Quartararo, though, has been clear in his public messaging that the V4 should be already the short-term future - even ahead of the long-assumed switch to that engine configuration for the 850cc unit in 2027. And this appears to be a stance shared by figures including test rider Augusto Fernandez.
So why hasn't a formal commitment been made, and a full switch taken place to V4 development?
A lot of it appears to be caution over whether the V4 bike can definitely be brought up to the requisite competitive level in the allotted time.

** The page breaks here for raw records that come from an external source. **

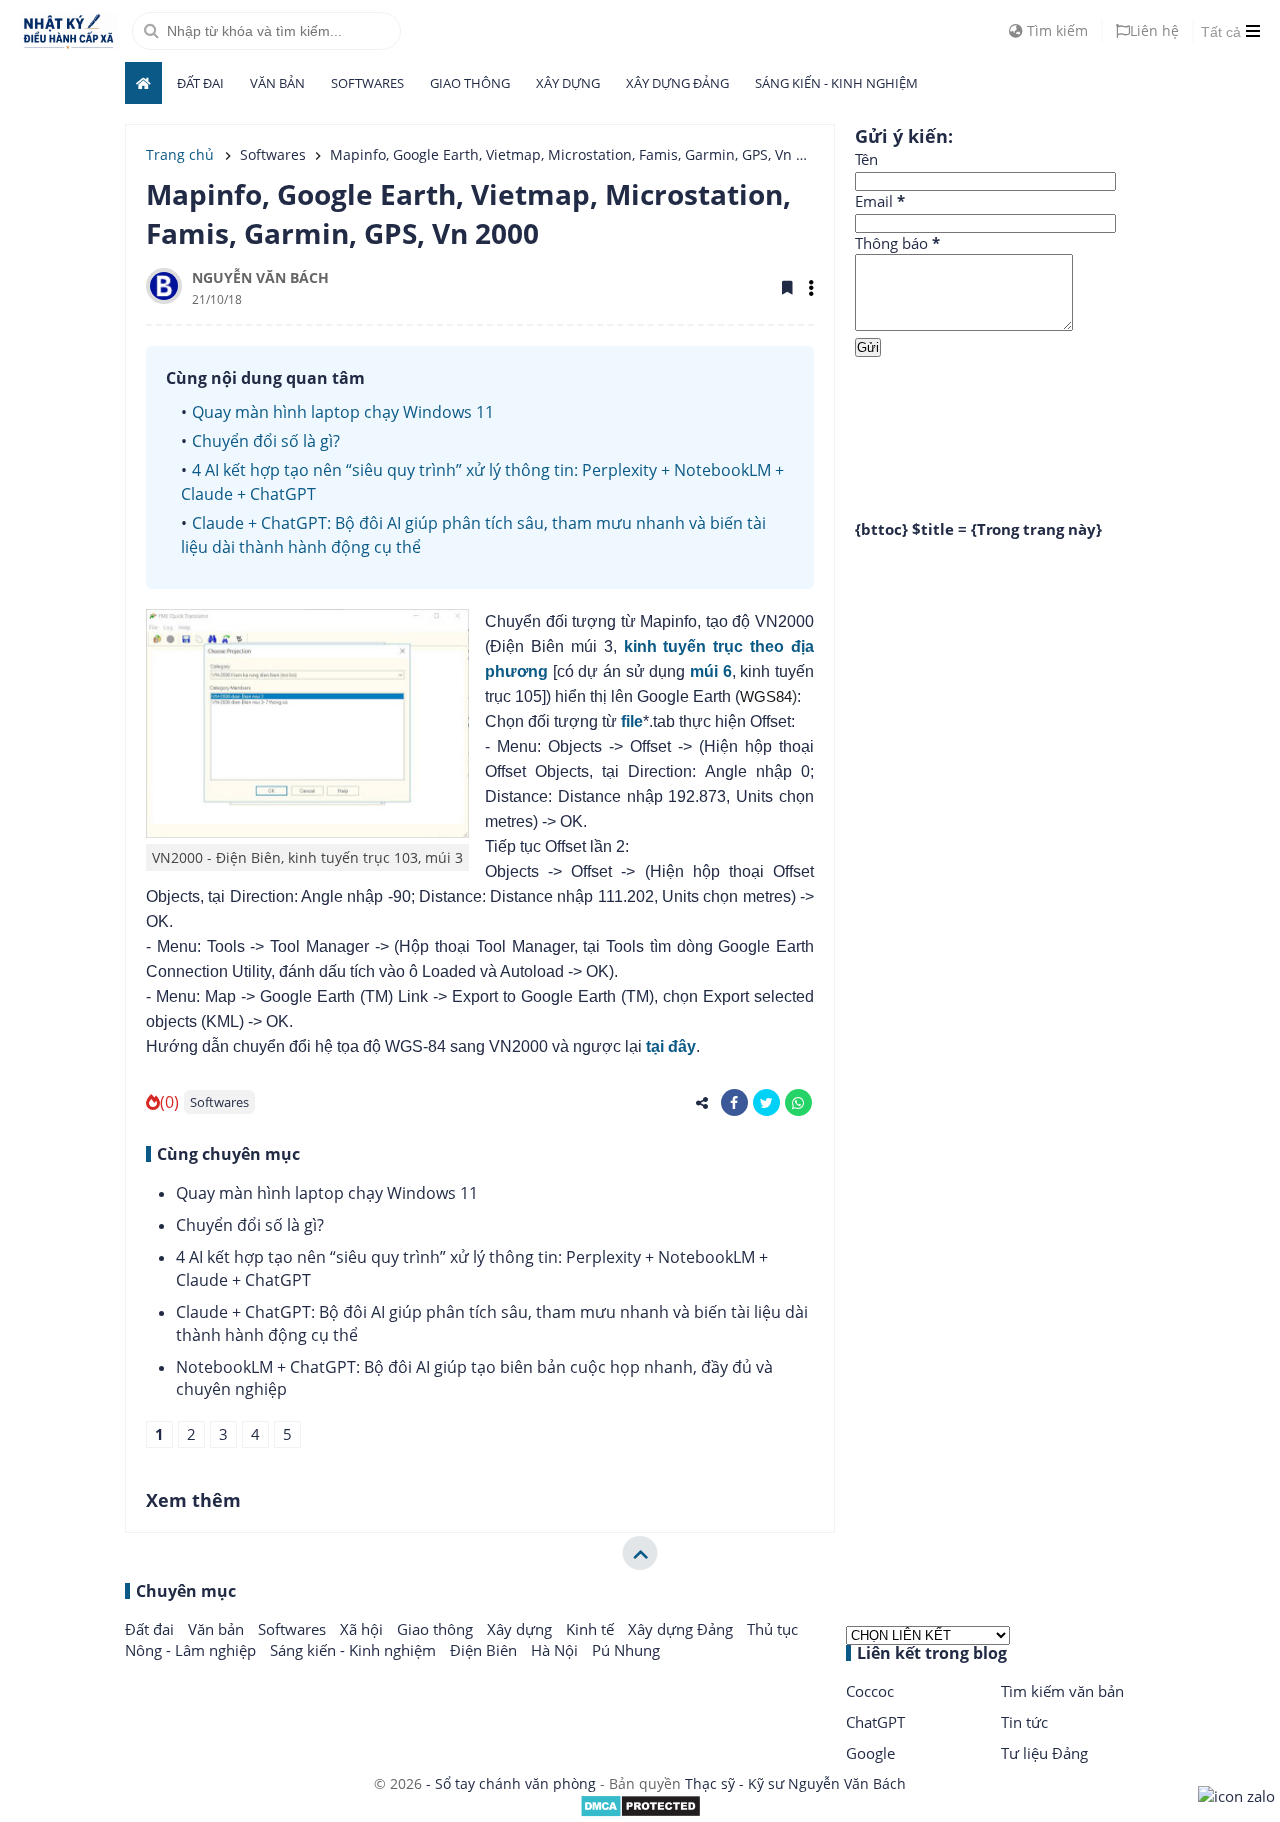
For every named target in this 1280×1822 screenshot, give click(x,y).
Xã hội (363, 1629)
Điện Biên (485, 1650)
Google (870, 1753)
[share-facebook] (734, 1102)
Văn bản (277, 83)
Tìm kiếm (1055, 30)
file (632, 721)
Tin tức (1024, 1722)
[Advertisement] (1005, 423)
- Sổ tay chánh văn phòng (511, 1783)
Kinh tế (592, 1629)
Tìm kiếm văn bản (1062, 1691)
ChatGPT (875, 1722)
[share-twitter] (766, 1102)
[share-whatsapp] (798, 1102)
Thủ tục (772, 1629)
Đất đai (200, 83)
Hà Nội (556, 1650)
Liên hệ (1154, 30)
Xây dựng (568, 83)
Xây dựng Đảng (677, 83)
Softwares (367, 83)
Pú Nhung (626, 1650)
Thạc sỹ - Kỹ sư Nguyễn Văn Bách (795, 1783)
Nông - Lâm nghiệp (192, 1650)
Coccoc (870, 1691)
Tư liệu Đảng (1044, 1753)
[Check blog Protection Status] (640, 1812)
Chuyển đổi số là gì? (266, 441)
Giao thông (470, 83)
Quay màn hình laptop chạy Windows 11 (343, 412)
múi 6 (711, 671)
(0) (169, 1102)
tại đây (671, 1046)
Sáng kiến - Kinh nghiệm (836, 83)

Alex Rins revealed at the Sachsenring that during a recent private test at Brno, the site of this weekend's MotoGP round, the V4's best lap was two seconds off the current bike.

In MotoGP parlance, this is an eternity. "I heard some positive things, but for me what really matters is about the laptime and the laptime is still super slow with the V4," Quartararo had summed up - even though his apparent stance remains that Yamaha would be wise to pursue this V4 2026 reset.

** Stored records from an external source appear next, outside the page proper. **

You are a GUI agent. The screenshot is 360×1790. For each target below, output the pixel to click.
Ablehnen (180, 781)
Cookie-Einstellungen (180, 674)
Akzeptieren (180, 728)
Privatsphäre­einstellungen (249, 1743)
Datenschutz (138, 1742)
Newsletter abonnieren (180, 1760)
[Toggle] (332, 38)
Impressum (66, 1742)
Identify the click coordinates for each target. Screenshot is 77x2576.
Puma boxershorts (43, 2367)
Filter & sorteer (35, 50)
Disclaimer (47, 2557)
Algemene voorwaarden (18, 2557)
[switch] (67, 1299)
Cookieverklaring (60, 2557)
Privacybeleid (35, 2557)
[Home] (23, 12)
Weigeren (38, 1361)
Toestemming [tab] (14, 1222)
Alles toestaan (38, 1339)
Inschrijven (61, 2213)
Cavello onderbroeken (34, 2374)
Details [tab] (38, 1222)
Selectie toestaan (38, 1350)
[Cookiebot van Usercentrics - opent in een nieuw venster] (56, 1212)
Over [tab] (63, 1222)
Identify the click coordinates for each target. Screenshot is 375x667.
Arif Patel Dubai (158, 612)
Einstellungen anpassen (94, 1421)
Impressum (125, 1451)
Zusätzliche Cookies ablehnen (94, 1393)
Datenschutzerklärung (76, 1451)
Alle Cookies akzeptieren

Test rider Fernandez, running as a wildcard this weekend for the Czech Grand Prix's return, offered a fairly comprehensive update on where the V4 stands in his Thursday media session.
His and the test team's focus is now "more and more on the V4", he admitted, but he said they needed "to accelerate the process".
"Because if we want to race with the V4 next year, we still need to do a lot of work," he said.
"The last test, it's not the full package still. The engine is not the full one. Everything is just very early, for everything.

"We've got the first chassis...we are getting new things but we need to accelerate the process, is what I want to say. It's looking good. It looks very positive, everything, but still not fast enough. That's what will decide [the plan] for next year.
"So, let's see if in the next months, during this summer we have some tests, to try to accelerate the process and have the bike ready for the end of the season."
Asked by The Race whether it was clear where more laptime would come next, Fernandez revealed that the V4 engine is running detuned right now.
"From Japan, they don't give us all the power that the engine can give.
"For me, they want to understand very well without breaking everything. They give us [more power] little by little. In Japan, things are done like that, no? They want to understand very well the things. Nothing against that.
"At some point, we will need to see which one is faster in terms of laptime. It's what will decide. But there's no negative, it's nothing - we just need to see better laptimes. We're doing a good job, I think Yamaha is doing a good job, it will be a good bike, but we will see."

Fernandez said it has a very different balance to the current M1 and that it "looks like it has better potential".
He said it was "not similar" to the other V4 he's experienced in MotoGP, the KTM RC16 version.
"They are following their own way. A Yamaha V4, [that] is the project. And with my experience, short experience, and Dovi's [fellow test rider Andrea Dovizioso's] one with that kind of bike, I think it's a good mix, it's a good package, to see the direction.
"But this is a particular V4. A Yamaha V4."
Asked by The Race whether the easiest way of "accelerating the process" is simply pivoting harder away from any M1 development, Fernandez said: "This will happen, this will happen. I've been working on the V4 more and more in the last tests.
"Of course without forgetting our M1. But we are at the end of the M1 project. Everyone in Yamaha is fully focused on the V4 right now. But we need a little bit more time."
The idea of a straight laptime-versus-laptime shootout between the two bikes is difficult to accept at face value. Surely, if the V4 is at all close enough over the next few months, it will get the nod as the 2026 Yamaha choice.
But the definition of 'close enough' is what then becomes the point of intrigue.
In Yamaha's case, it is surely Quartararo's specific definition that will count - or should count - the most.